# Work instructions
Each entry listed below should be reproduced word for word.

[Records to process — start]

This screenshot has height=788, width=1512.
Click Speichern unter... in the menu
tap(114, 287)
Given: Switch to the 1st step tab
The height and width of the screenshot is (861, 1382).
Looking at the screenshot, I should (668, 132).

[Records to process — finish]

# Answer section
This screenshot has height=788, width=1512.
Click Speichern unter... in the menu
tap(114, 287)
Given: Switch to the 1st step tab
The height and width of the screenshot is (861, 1382).
Looking at the screenshot, I should (668, 132).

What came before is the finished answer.